1. 程式人生 > >kafka報Commit cannot be completed since the group has already rebalanced and assigned the partitions

kafka報Commit cannot be completed since the group has already rebalanced and assigned the partitions

問題描述:
新版本的kafka訊息處理程式中,當訊息量特別大時不斷出現如下錯誤,並且多個相同groupId的消費者重複消費訊息。

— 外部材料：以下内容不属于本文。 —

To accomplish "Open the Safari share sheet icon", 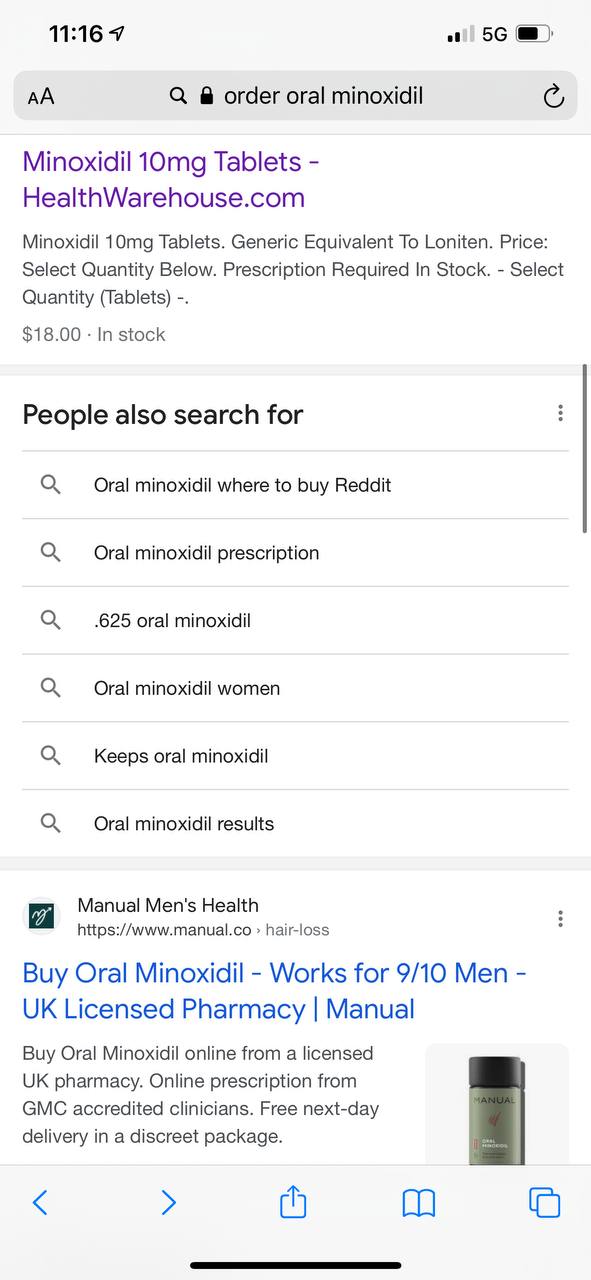I will click(x=293, y=1201).
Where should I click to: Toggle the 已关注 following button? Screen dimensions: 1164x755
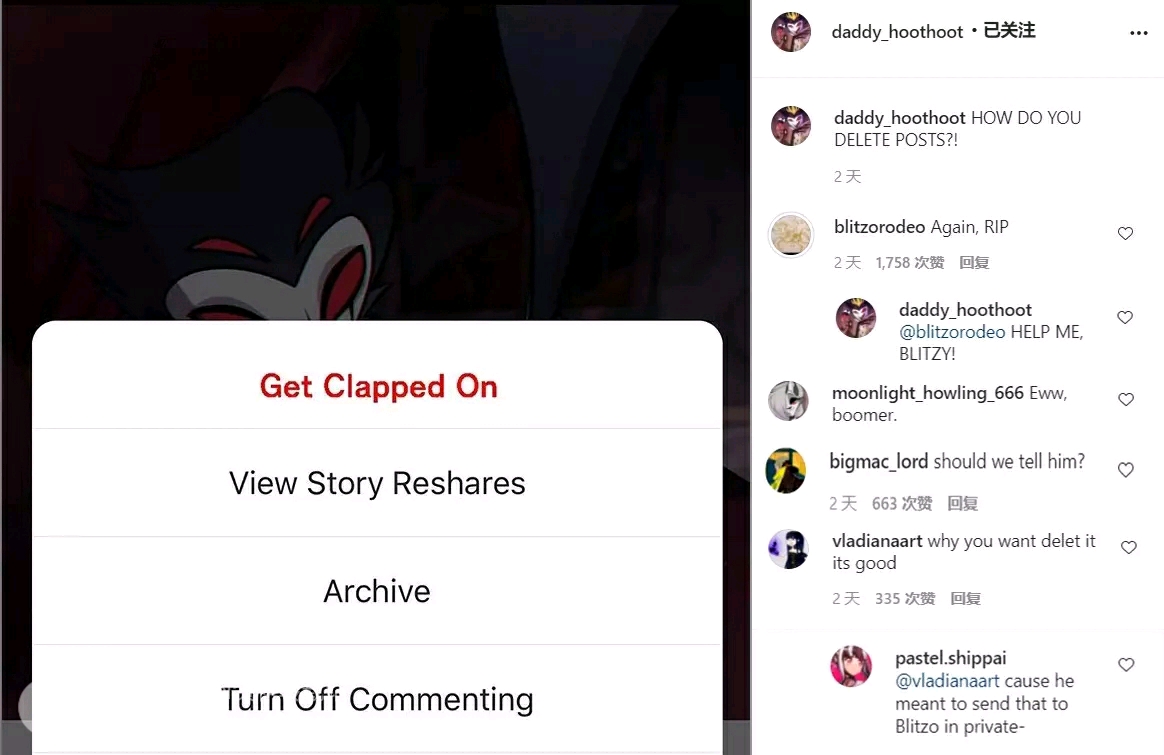tap(1009, 30)
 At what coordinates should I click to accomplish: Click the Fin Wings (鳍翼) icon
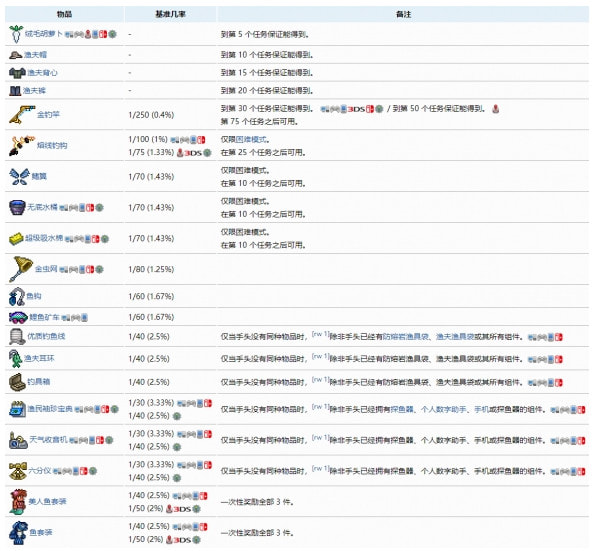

2018-10-12 19:49:34,903 WARN [DESKTOP-8S2E5H7 id2-1-C-1] Caller+0 at org.apache.kafka.clients.consumer.internals.ConsumerCoordinator$4.onComplete(ConsumerCoordinator.java:649)
Auto-commit of offsets {xxxTopic-5=OffsetAndMetadata{offset=359, metadata=’’}} failed for group My-Group-Name: Commit cannot be completed since the group has already rebalanced and assigned the partitions to another member. This means that the time between subsequent calls to poll() was longer than the configured

max.poll.interval.ms, which typically implies that the poll loop is spending too much time message processing. You can address this either by increasing the session timeout or by reducing the maximum size of batches returned in poll() with max.poll.records.

解決辦法:
分析:
1, 根據問題的描述,處理訊息的時間太長,優化訊息處理(整個訊息的處理時間有所減少),該告警有所減少,但是依然存在。
2,根據問題描述,將max.poll.records值設定為200(預設值是500),並增加了session timeout(session.timeout.ms=60000, 預設值是5000,也就是5s),檢測日誌,問題有所改善,但是依然存在

至於訊息被重複消費,這是因為傳送大consumer1(group.id=abc)時,訊息處理時間太長,而comsumer設定的是自動提交,因為不能在預設的自動提交時間內處理完畢,所以自動提交失敗,導致kafka認為個訊息沒有訊息成功,因此consumer2(group.id=abc,同一個group.id的多個消費例項)又獲得該訊息開始重新消費。可以通過檢視kafka中該topic對應的group的lag來驗證。

最終決絕辦法,增加auto.commit.interval.ms , 預設值是5000,增加到7000之後,同等kafka訊息量下,基本沒有了該告警訊息。
為什麼修改該引數,因為該告警的本質原因是, 訊息處理時間過長,不能在設定的自動提交間隔時間內完成訊息確認提交。

總結:
這只是我遇到該問題的解決辦法,純屬個人解決辦法。非官方提供的解決方法,僅供參考。